#### [Aim a]
Using the identifier passage, explain why two identifiers that differ only in letter case count as the same identifier.

#### [Document text]
This example defines a class named class with a shared method named shared that takes a parameter named boolean and then calls the method.

Class [class]
    Shared Sub [shared]([boolean] As Boolean)
        If [boolean] Then
            Console.WriteLine("true")
        Else
            Console.WriteLine("false")
        End If
    End Sub
End Class

Module [module]
    Sub Main()
        [class].[shared](True)
    End Sub
End Module

Identifiers are case insensitive, so two identifiers are considered to be the same identifier if they differ only in case. (Note. The Unicode Standard one-to-one case mappings are used when comparing identifiers and any locale-specific case mappings are ignored.)

Type Characters

A type character denotes the type of the preceding identifier. The type character is not considered part of the identifier.

#### [Aim b]
Render the listing as a two-column CSV with the columns request and answer, one row per request, putting each value in a single quoted field and turning line breaks into spaces. Begin at the start of the listing and stop after the line that contains "tap(169, 53)".

#### [Material to process]
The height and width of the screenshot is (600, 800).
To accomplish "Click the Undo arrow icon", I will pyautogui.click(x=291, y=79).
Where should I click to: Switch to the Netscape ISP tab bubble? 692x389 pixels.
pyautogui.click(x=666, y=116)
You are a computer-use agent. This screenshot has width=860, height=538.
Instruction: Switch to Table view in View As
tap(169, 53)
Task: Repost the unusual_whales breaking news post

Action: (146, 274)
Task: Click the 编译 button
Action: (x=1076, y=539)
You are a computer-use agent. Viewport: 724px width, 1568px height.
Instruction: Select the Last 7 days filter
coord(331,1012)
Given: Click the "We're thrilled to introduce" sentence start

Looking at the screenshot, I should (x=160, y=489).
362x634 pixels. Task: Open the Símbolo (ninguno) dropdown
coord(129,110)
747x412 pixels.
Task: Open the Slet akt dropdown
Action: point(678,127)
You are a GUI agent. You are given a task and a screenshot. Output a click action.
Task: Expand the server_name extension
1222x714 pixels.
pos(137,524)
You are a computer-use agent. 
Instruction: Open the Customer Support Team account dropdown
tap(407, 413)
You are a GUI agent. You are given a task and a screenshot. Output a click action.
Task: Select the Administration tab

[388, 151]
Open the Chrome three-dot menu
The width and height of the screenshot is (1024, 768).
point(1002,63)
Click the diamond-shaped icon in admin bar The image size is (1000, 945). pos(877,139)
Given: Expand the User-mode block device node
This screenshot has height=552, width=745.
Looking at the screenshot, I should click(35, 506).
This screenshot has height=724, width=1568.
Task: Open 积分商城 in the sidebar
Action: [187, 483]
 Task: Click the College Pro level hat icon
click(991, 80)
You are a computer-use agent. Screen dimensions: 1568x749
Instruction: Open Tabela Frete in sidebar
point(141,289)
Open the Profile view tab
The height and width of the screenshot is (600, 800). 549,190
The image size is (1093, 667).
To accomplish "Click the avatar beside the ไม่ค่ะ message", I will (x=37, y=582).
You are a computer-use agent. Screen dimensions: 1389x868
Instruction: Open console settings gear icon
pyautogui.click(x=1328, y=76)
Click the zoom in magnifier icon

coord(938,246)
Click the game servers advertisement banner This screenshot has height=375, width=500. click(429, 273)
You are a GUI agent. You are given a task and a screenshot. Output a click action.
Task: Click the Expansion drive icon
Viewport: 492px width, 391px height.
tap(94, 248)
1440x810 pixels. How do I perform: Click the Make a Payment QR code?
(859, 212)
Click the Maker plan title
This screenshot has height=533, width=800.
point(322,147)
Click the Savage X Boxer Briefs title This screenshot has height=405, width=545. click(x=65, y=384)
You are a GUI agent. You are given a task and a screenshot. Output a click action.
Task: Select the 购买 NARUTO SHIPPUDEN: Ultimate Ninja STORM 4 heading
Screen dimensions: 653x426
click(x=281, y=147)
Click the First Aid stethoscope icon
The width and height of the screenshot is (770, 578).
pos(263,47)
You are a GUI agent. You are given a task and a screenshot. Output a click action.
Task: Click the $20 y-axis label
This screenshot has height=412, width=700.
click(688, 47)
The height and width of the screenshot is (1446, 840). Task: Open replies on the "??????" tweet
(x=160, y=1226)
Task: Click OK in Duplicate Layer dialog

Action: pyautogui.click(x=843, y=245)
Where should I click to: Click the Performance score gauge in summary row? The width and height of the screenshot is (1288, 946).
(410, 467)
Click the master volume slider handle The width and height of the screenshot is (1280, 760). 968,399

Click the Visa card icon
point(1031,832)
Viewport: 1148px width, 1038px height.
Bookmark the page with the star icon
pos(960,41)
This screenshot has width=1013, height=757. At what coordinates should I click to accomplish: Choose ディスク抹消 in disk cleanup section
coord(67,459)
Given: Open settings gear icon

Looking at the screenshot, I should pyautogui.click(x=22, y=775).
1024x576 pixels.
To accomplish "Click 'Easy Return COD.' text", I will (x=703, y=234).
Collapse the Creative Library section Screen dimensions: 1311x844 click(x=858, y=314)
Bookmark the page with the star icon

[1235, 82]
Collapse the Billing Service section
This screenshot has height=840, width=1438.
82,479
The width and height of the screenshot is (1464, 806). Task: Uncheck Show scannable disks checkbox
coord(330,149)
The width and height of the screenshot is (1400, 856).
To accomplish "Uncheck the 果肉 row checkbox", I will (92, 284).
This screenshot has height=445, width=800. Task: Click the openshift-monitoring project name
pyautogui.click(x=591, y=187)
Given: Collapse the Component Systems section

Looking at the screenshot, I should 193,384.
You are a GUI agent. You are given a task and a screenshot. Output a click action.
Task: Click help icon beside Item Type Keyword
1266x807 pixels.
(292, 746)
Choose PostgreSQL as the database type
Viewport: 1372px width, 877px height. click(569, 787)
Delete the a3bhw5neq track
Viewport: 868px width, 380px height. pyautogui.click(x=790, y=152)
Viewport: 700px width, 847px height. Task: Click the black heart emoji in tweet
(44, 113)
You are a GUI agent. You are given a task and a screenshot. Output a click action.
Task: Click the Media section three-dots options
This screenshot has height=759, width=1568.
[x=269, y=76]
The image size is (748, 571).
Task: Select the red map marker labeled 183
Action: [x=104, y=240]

#### [Expected output a]
Identifiers are case insensitive, so two identifiers that differ only in case are treated as the same identifier. The comparison uses the Unicode Standard one-to-one case mappings and ignores any locale-specific case mappings.

#### [Expected output b]
request,answer
"The height and width of the screenshot is (600, 800). To accomplish ""Click the Undo arrow icon"",","I will pyautogui.click(x=291, y=79)."
"Where should I click to: Switch to the Netscape ISP tab bubble? 692x389 pixels.","pyautogui.click(x=666, y=116)"
"You are a computer-use agent. This screenshot has width=860, height=538. Instruction: Switch to Table view in View As","tap(169, 53)"